Bisa juga ke Borneo. East Borneo. Wisatawan bisa beralih ke Kalimantan Timur yang tidak harus menunjukkan hasil uji PCR kepada petugas bandara tetapi cukup hasil uji rapid antigen plus mengisi formulir eHAC domestic. Begitu juga masuk ke Berau lewat bandara Kalimarau, hanya perlu memperlihatkan hasil uji rapid antigen dan code eHAC tersebut. Orang yang masih awam dengan internet, seperti orang lanjut usia, atau tidak membawa ponsel, bisa ditolong oleh petugas bandara. Mereka welcome dan well groomed.

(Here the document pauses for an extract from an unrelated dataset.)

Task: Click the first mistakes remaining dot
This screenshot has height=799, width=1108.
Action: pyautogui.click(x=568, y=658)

Bandara Kalimarau ini relatif luas untuk ukuran bandara di kota sedang. Hanya butuh waktu tidak sampai 30 menit menuju ibukota Tanjung Redeb, menuju lokasi penginapan. Derajat hotel bervariasi, mulai dari kelas Melati hingga berbintang. Di Kabupaten Berau tercatat ada 107 unit hotel, 10 unit resort atau cottage, dan 172 unit homestay. Tarif per hari/malam antara Rp200.000 hingga Rp800.000. Biasanya ada diskon di hotel besar, seperti Hotel Palmy, Hotel Grand Parama. Harga Rp.700.000 bisa menjadi Rp.550.000 plus sarapan dan kopi-snack. Tidak beda dengan hotel berbintang di Bali.

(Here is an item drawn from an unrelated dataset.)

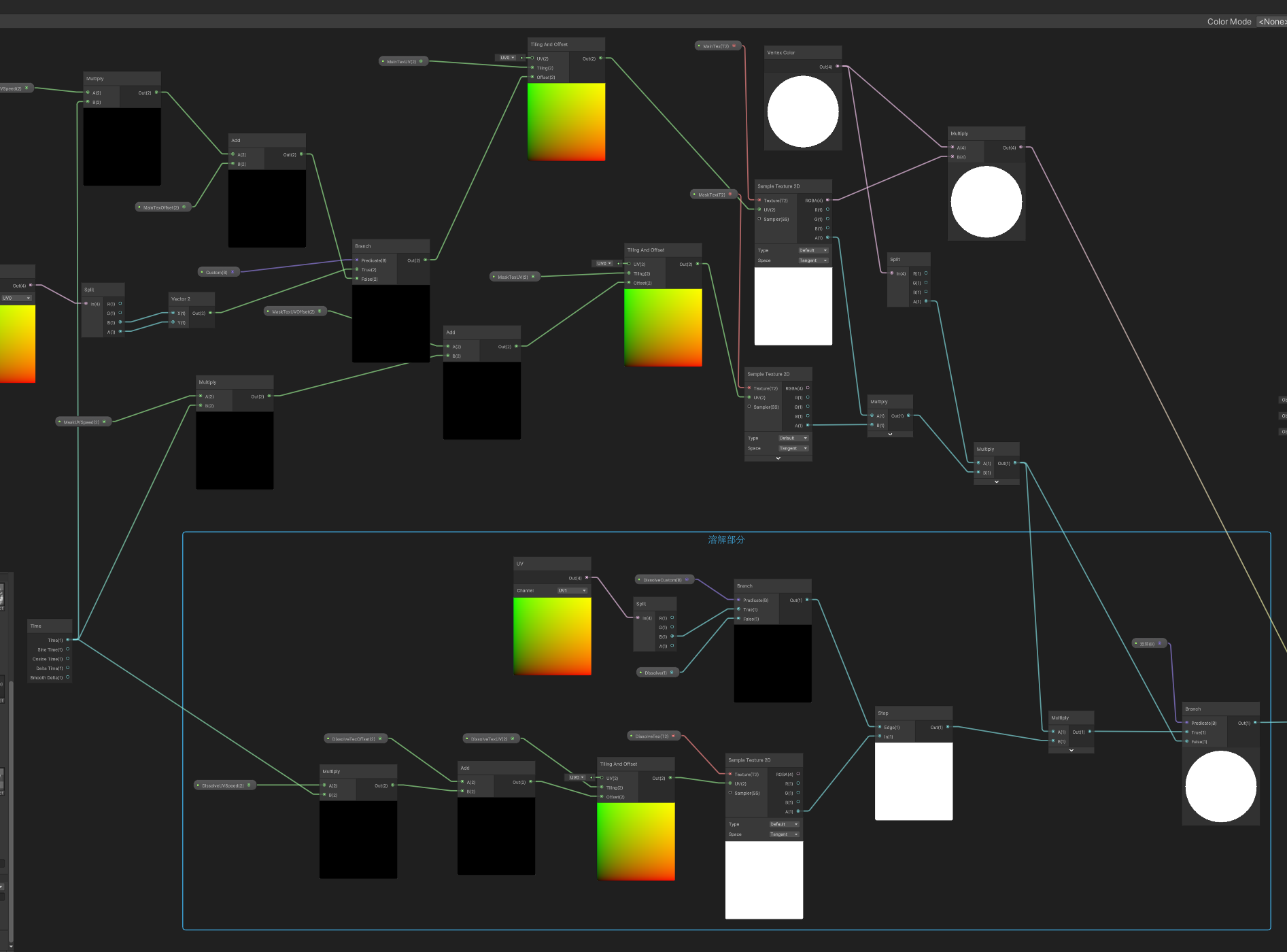1287x952 pixels.
Task: Click the UV node's gradient preview
Action: pos(552,636)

Yang gencar dipromosikan oleh pemerintah Berau adalah Labuan Cermin berair bening. Di tengah udara dan hembusan angin panas, air danau menjadi pelepas dahaga kaki yang direndam. Pantai Biduk-Biduk, Kakaban Island, Begitu juga objek di Pulau Derawan dan Pulau Maratua. Maratua adalah pulau terluar Indonesia dan menjadi Kawasan Strategis Nasional. Selain jalur laut, bisa juga naik pesawat Susi Air dari Kalimarau ke Maratua. Ongkosnya Rp.500.000-an. Sedangkan P. Derawan relatif dekat dan menjadi tujuan wisata prioritas bagi warga setempat dan Kalimantan Timur umumnya. Kapal kayu dan perahu yang dilengkapi motor listrik menjadi alat transportasi. Kalau bernyali dan berani maka bisa keliling susur sungai dan laut di antara pulau dengan perahu motor.

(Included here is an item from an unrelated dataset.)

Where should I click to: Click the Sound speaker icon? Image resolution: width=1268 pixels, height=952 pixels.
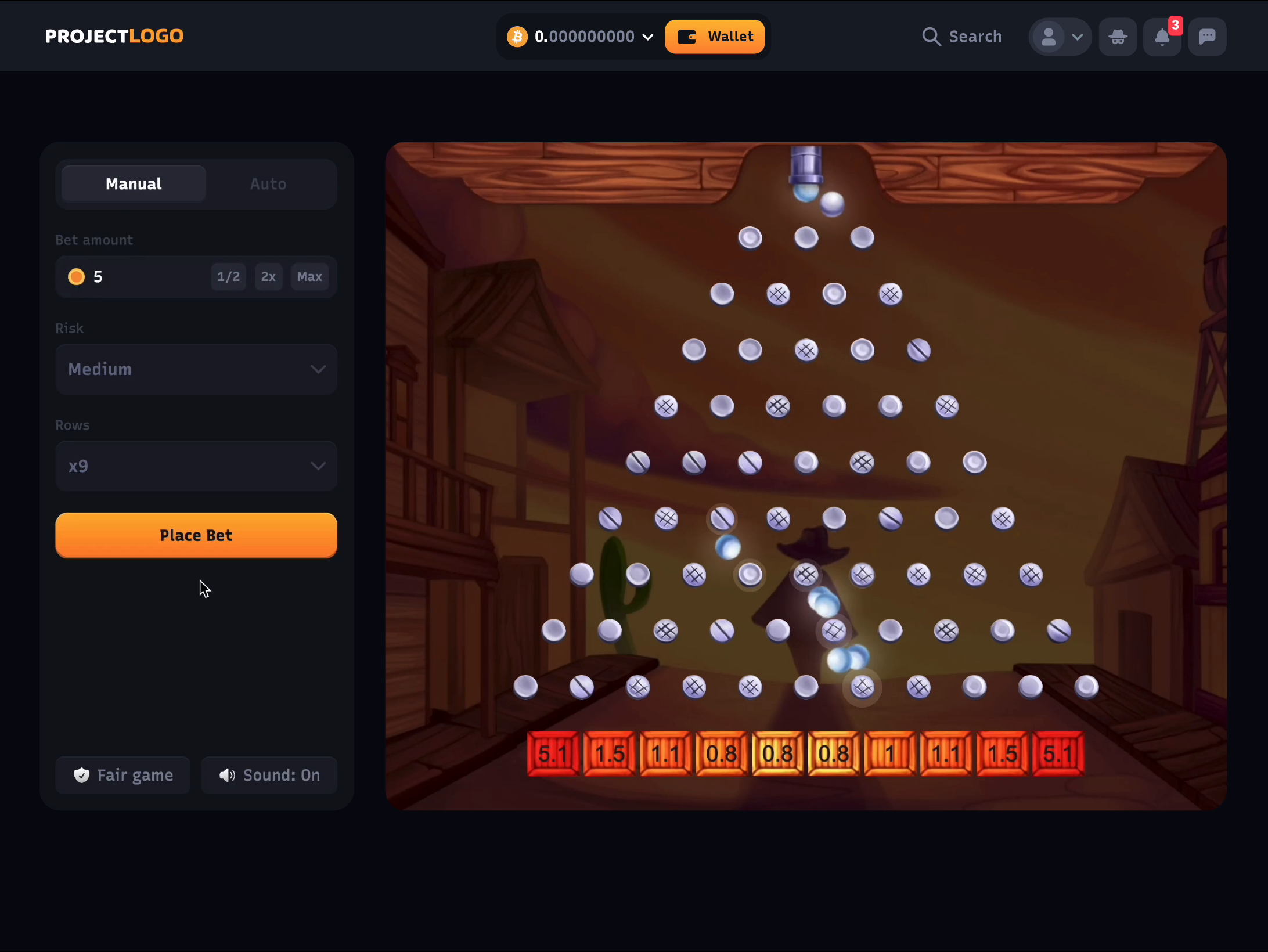coord(227,775)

Memang ada kekurangannya. Kekurangan DTW di Berau dibandingkan dengan ke Bali bagi orang yang tinggal di Pulau Jawa adalah waktu tempuhnya yang lama. Pesawat harus transit dulu di Balikpapan atau di Samarinda. Apabila berangkat pagi dari Jakarta, Bandung, Jogja (Kulonprogo), Surabaya, maka sore barulah terbang ke Berau. Artinya, boros waktu 12 jam yang juga berarti keluar uang akomodasi. Berbeda dengan ke Bali. Berangkat pagi, siang sudah tiba di hotel, sore sudah bisa jalan-jalan sore (JJS) di Legian, Seminyak, Kuta, atau Sanur. Besoknya sudah bisa mendaki Uluwatu dan Garuda Wisnu Kencana, turun ke Pantai Pandawa, lalu Taman Ayun, bahkan bisa ke Ubud dan belanja oleh-oleh di Sukawati. Banyak DTW yang dikunjungi dalam 12 jam.
Tapi maklum saja karena Berau itu luas sekali. Mulai dari daerah hulu yaitu Kecamatan Kelay dan Segah, hingga ke pesisir. Luasnya kurang-lebih 34.000 km2. Hampir sama dengan Provinsi Jawa Barat: 35.400 km2. Berau adalah kabupaten, bukan provinsi. Adapun Provinsi Bali luasnya 5.600 km2. Jumlah penduduk Berau hampir 240.000 orang tahun 2020 ini. Jumlah penduduk Provinsi Bali hampir 4,4 juta orang tahun 2020 ini. Batubara adalah harta karun hitam yang luar biasa tetapi bagai buah simalakama antara uang APBD-APBN dan konservasi lingkungan. Terlepas dari masalah lingkungan ini, Berau memiliki objek wisata yang hampir menyamai Bali. Hampir, artinya masih butuh waktu dan proses pembangunan prasarana- sarana seperti water and sanitation. Juga jalan, jembatan, perdagangan, pendidikan dasar, menengah, dan perguruan tinggi.
Selamat berwisata dengan protokol kesehatan yang ketat atau di rumah saja, yaitu menonton video, televisi, atau membaca buku, koran, majalah, blog, berita online. Atau dengan cara wisata virtual, virtual tourism. Caranya? Seperti Zoom itu, kurang lebih. Ada perusahaan jasa virtual tourism yang dibayar oleh wisatawan virtual yang duduk santai di rumahnya. Pengusaha jasa virtual tourism itu datang ke objek wisata dan membuat video live yang disaksikan oleh wisatawan virtual tersebut. Detailnya... pastinya saya belum tahu… he he he.. (ghc).